The researchers set out to determine “The frequency and circumstances of allergic reactions to foods, and treatment responses, in a prospective study of infants and preschool-aged children with likely egg or milk allergies.” The study involved 512 infants with allergies to milk or egg.

Allergic Reactions Reported

Within three years, there was a total of 1171 allergic reactions reported in 367 infants, or more than 70% of participants. More than half reported more than one reaction during the study period. Of these reactions, 834 were believed to have been caused by milk, egg, or peanuts. 87 percent were classified as accidental, and included unintentional consumption, label reading errors, and cross-contamination.

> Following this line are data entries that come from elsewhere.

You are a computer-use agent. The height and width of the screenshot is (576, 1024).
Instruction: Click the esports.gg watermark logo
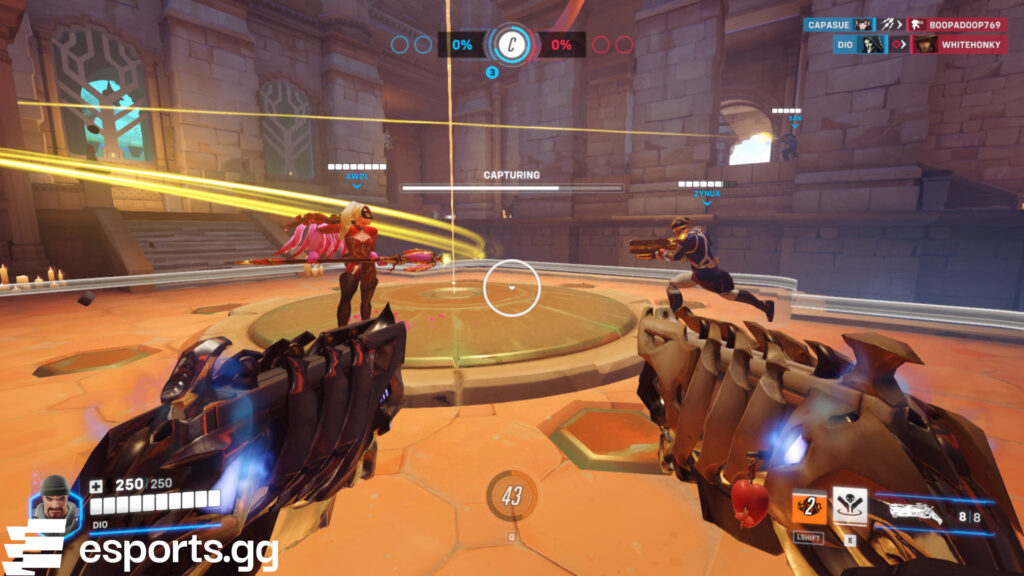(140, 551)
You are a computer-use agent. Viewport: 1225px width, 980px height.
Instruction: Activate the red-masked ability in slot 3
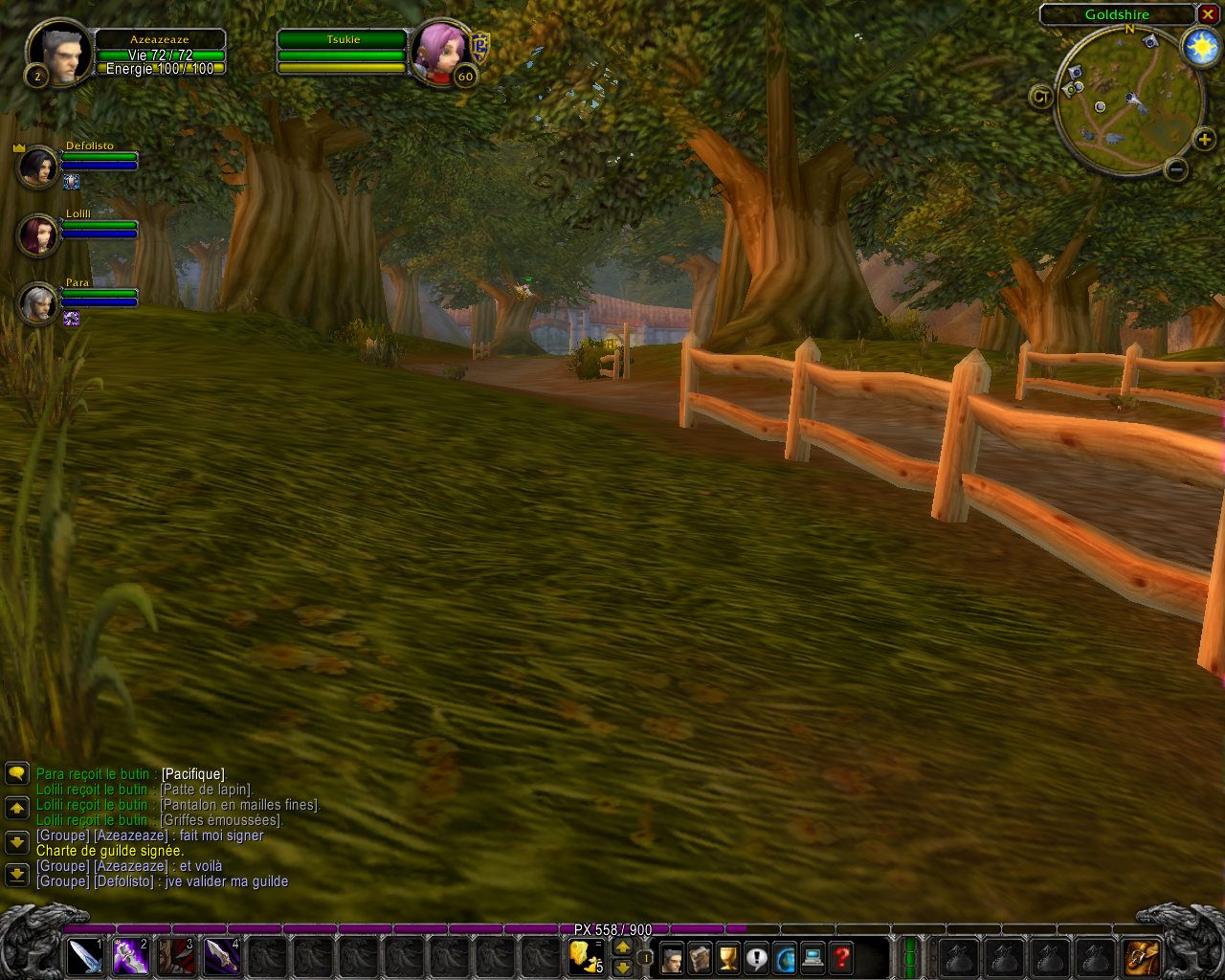pos(177,956)
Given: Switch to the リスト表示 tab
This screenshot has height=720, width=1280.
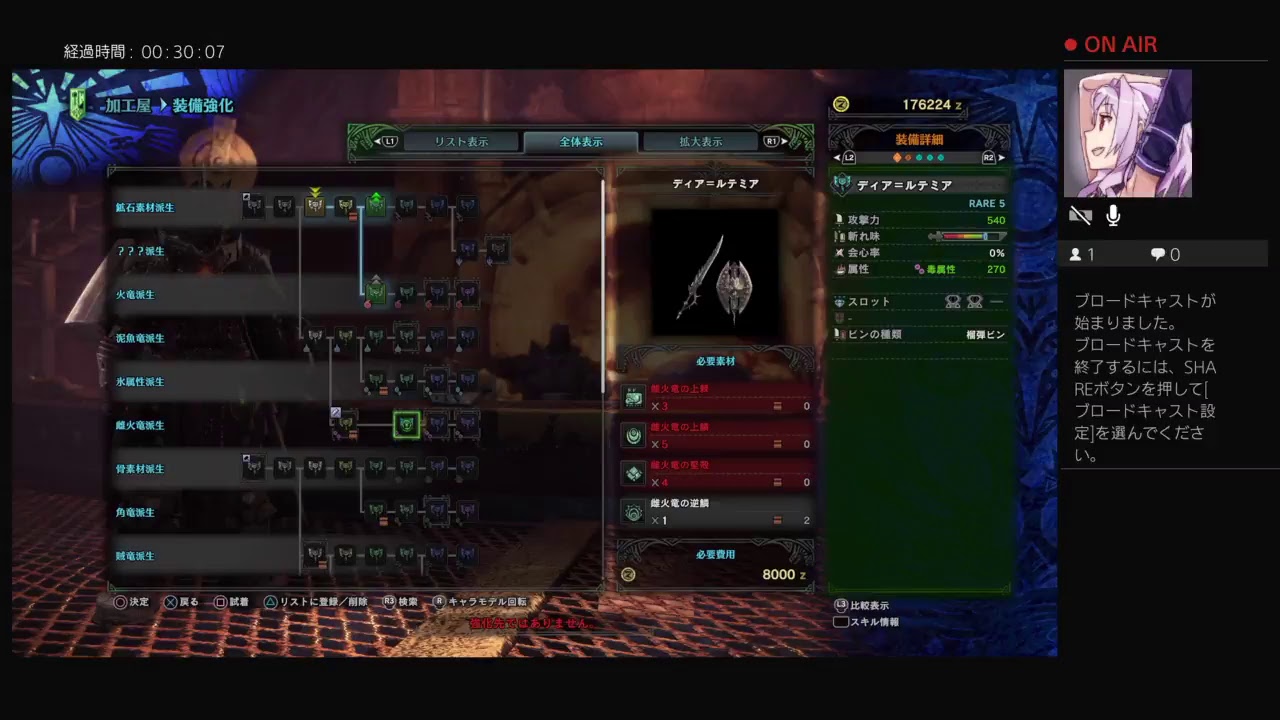Looking at the screenshot, I should tap(460, 141).
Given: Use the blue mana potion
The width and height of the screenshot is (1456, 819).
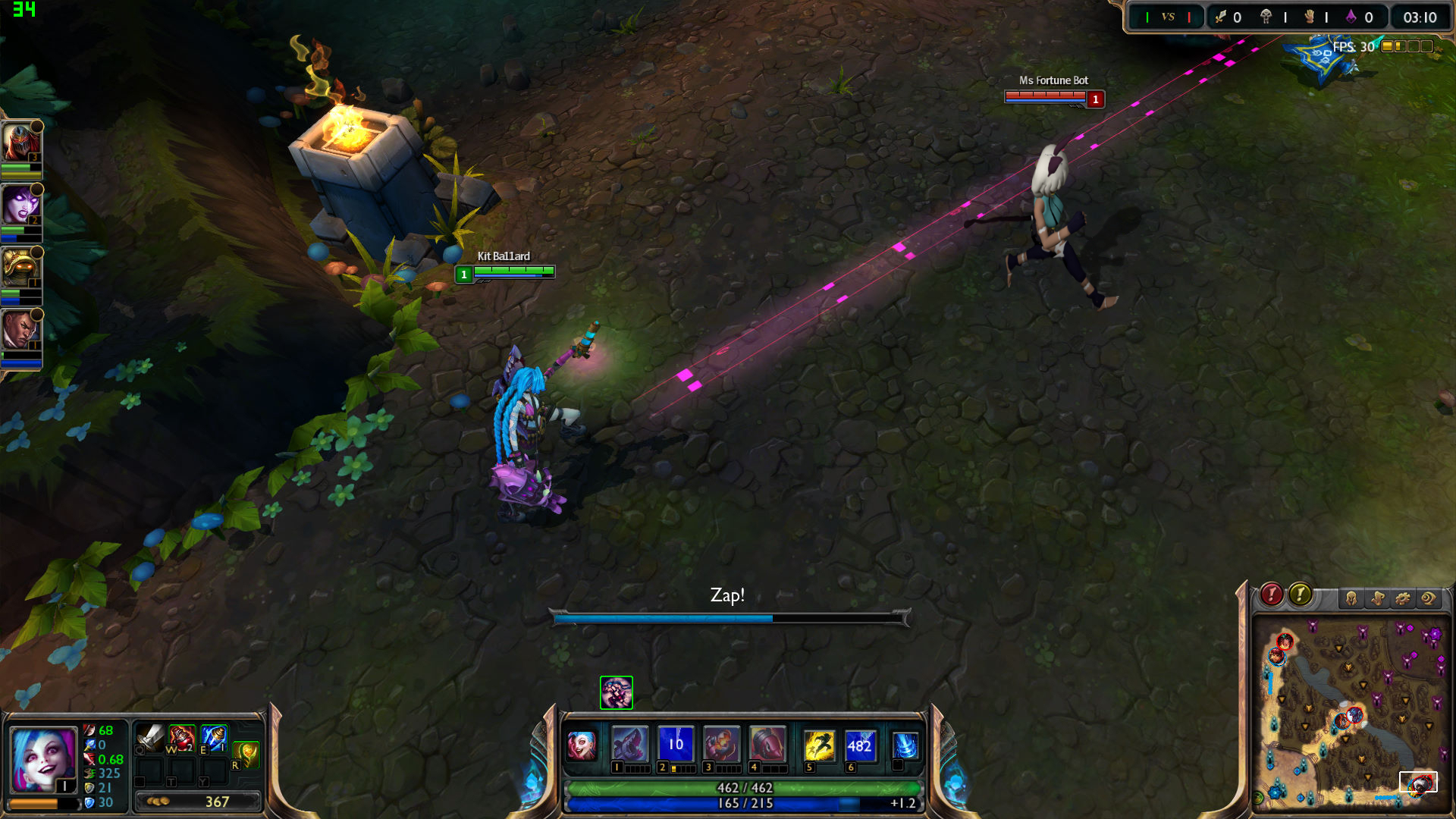Looking at the screenshot, I should point(214,737).
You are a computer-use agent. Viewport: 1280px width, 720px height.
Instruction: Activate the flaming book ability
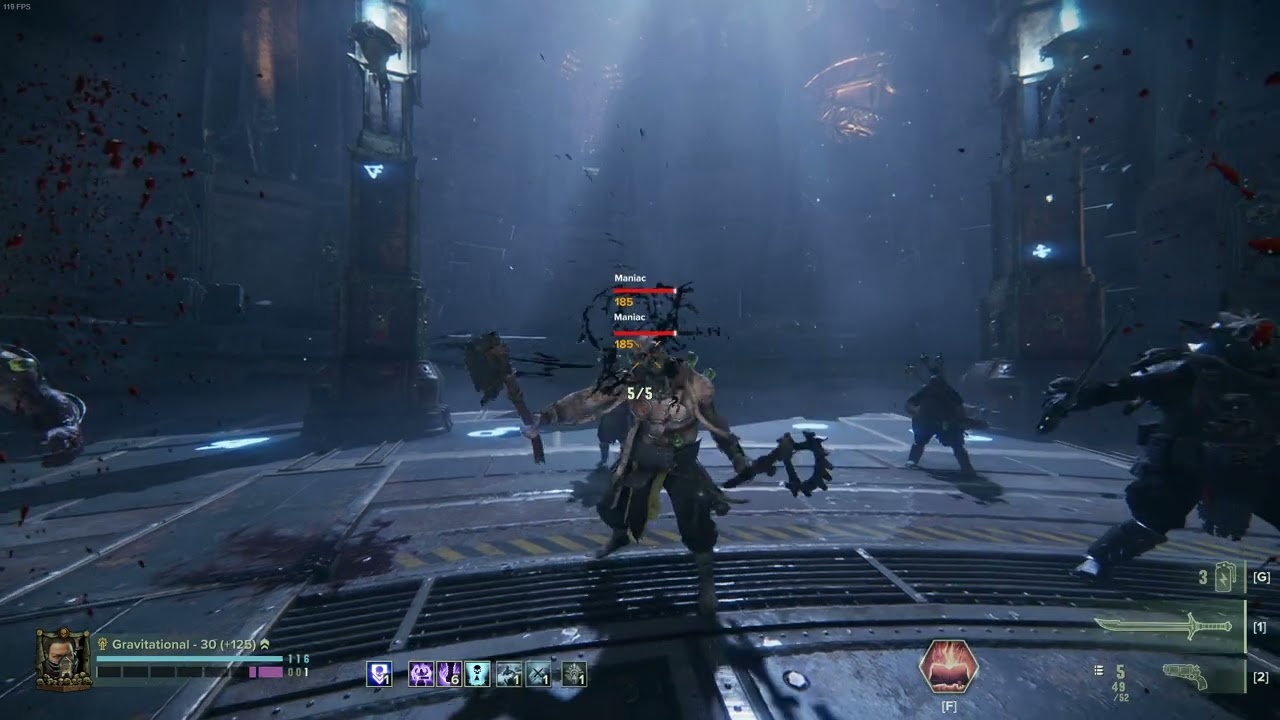pyautogui.click(x=948, y=667)
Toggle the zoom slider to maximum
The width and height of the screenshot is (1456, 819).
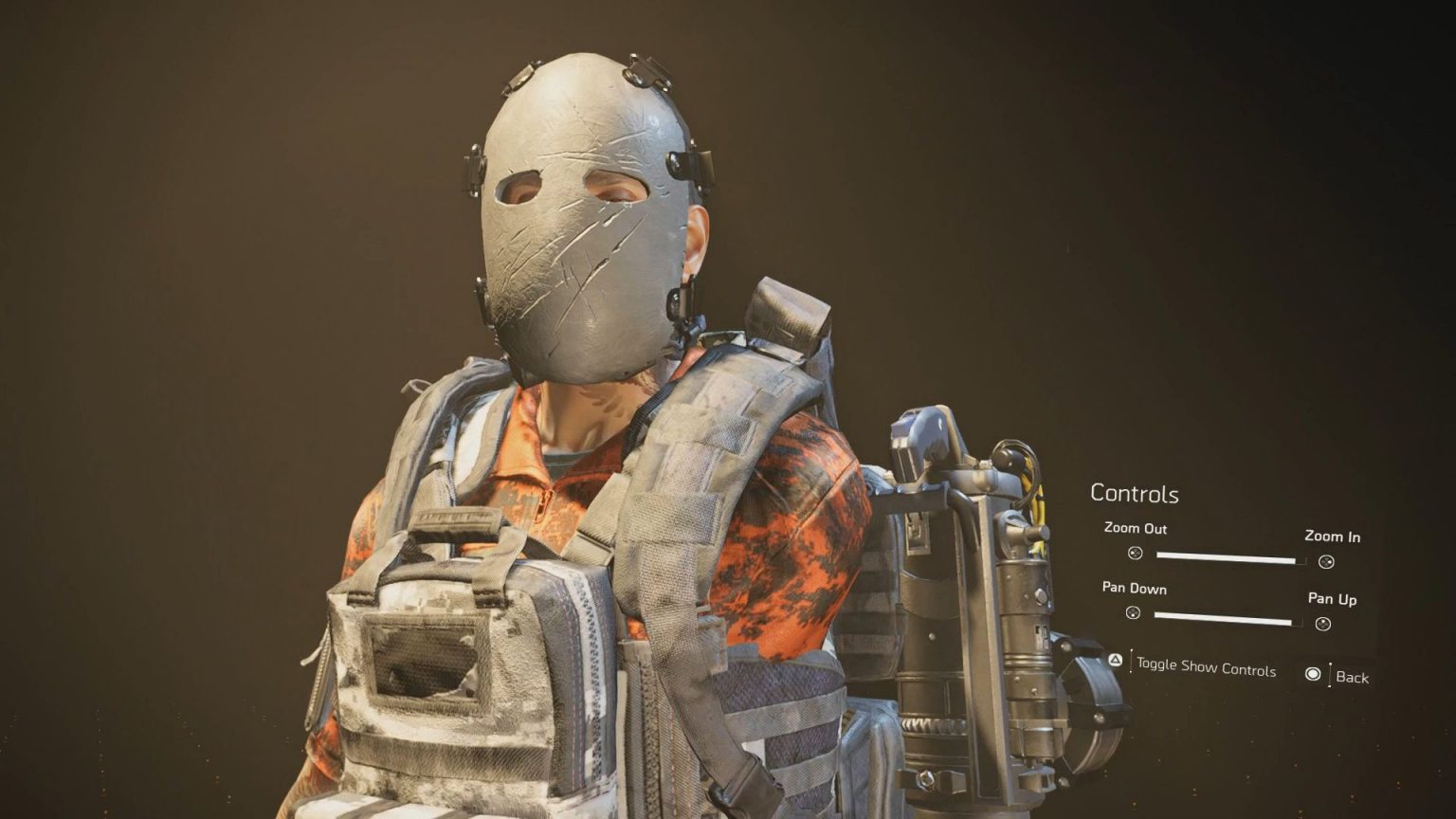[1295, 558]
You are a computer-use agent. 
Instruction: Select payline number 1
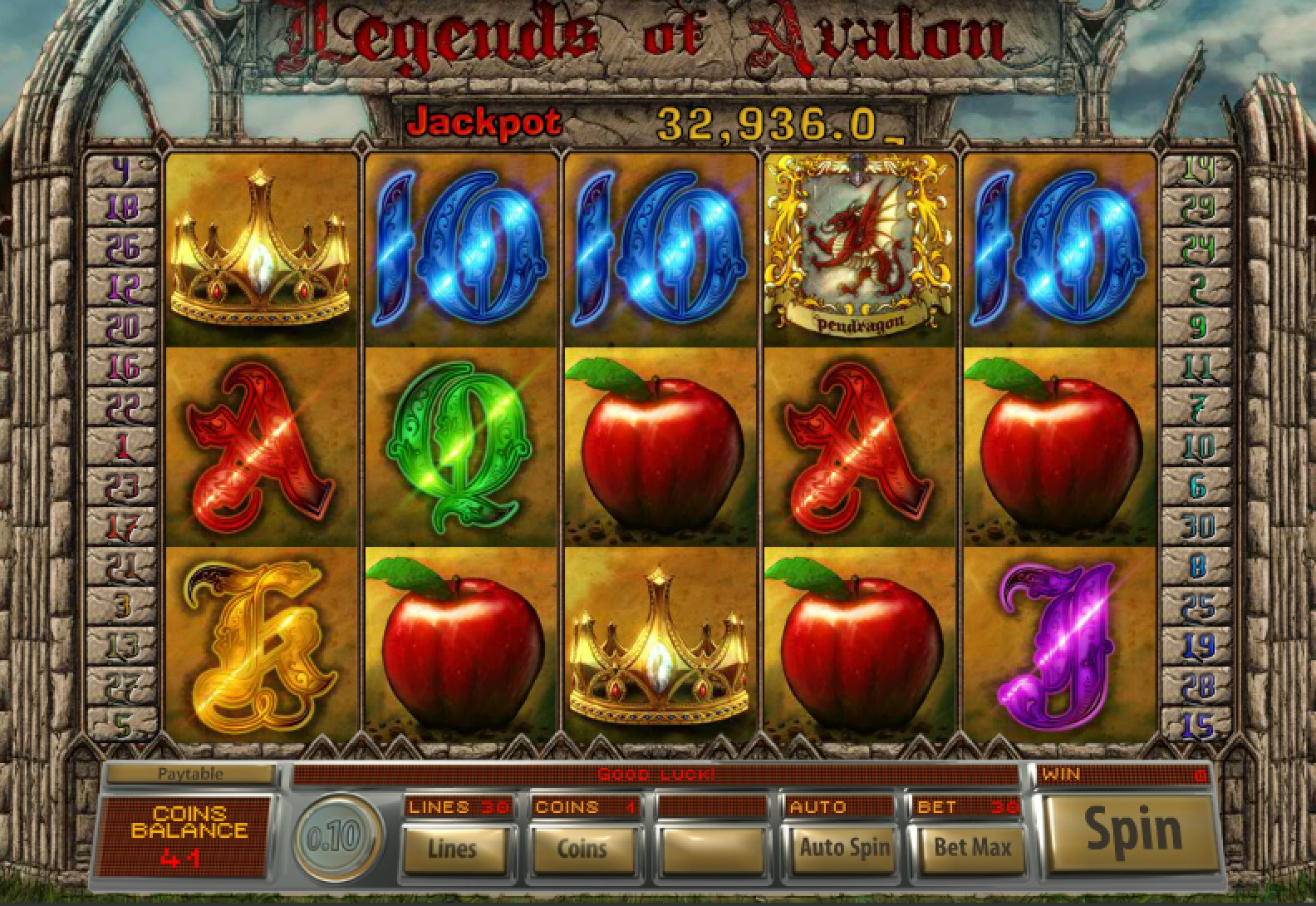point(122,448)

There were also 93 nonaccidental exposures, which included reactions to foods the babies had previously been able to eat without reaction. The researchers, led by David Fleischer of National Jewish Health in Denver, suspect that some of these nonaccidental reactions may be caused by parents testing to see whether their child has outgrown an allergy.

11.4% of reactions were considered severe. Just 30% of these were treated with epinephrine. In other cases, the severity of the reaction was not recognized, epinephrine was not available, or adults caring for the child had fears about administering the medication.

The researchers concluded:

“Areas for improved education include the need for constant vigilance, accurate label reading, avoidance of nonaccidental exposure, prevention of cross-contamination, appropriate epinephrine administration, and education of all caretakers.”